Осужденные показались неожиданно; стиснутые со всех сторон стражей, они медленно продвигались вперед. Звон цепей звучал в такт колокольному перезвону. Охрана первого и второго была столь многочисленной, что разглядеть их было бы можно лишь с большим трудом, подпрыгнув и заглянув за железный круг шлемов. Затем вели рядовых мятежников; здесь цепочка охраны была не так плотна, смертников можно было разглядеть — но кого интересовали эти?

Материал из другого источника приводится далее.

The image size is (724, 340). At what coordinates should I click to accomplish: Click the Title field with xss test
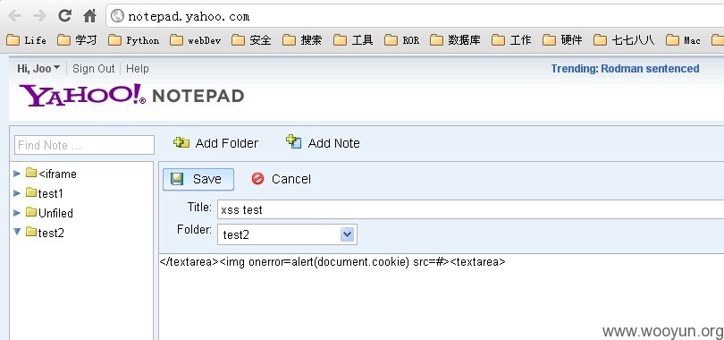[x=470, y=209]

Стража двигалась медленно. И первого из ведомых, исполина, закованного в багряные доспехи, крепко связанного, с лицом, скрытым глухим шлемом под короной с колосьями, встречало и провожало почтительное, испуганное молчание. Все знали, кто это. В мерной медленной походке ощущалось какое-то нечеловеческое спокойное величие. Из уст в уста бежала молва: ЕГО не пытали; ЕГО не развязывали; с НЕГО даже не посмели снять доспехи. Особо осведомленные добавляли: палач бросил на стол бляху и отказался принимать участие в ЕГО казни. Ооо, мастера можно понять; его оштрафовали, но места не лишили. Он сделает полработы. А вместе с ним на помост выйдет убийца, спасающийся от колеса. Да-да, убийца! — тот самый, что поднял руку на доброго Арбиха дан-Лалла. Как, сударь, его изловили? Да, да, да…

Но исполин проходил, связанный цепью, опутанный сетью, и исчезая за поворотом улицы, и все чувства толпы выплескивались на следующего — худого, шатающегося, с кровавыми колтунами волос, из-под которых слегка пробивалась седина.

— Глядите, Ллан!

— О Вечный, какие глаза!..

— Сдохни, изверг!

— Отец, прощай!!!

— Кто это сказал? Держите его!

— Аааааааааааааа…

Ллан, звеня цепями, продолжал идти вслед за мерно качающейся багряной фигурой. Ничто не привлекало его внимания, он почти не чувствовал боли в истерзанном ночными пытками теле. Слуг Вечного не пытают прилюдно; сеньоры сорвали злость втихомолку, во мраке. Глупые палачи выбились из сил, но не услышали стона: они не ведали, что Ллан давно научился отгонять боль. Глаза его, сияющие более, чем обычно, были устремлены в прошлое, ибо в будущее он уже не верил, а в настоящем ему не оставалось ничего, кроме короткого пути до свежесрубленного дощатого помоста.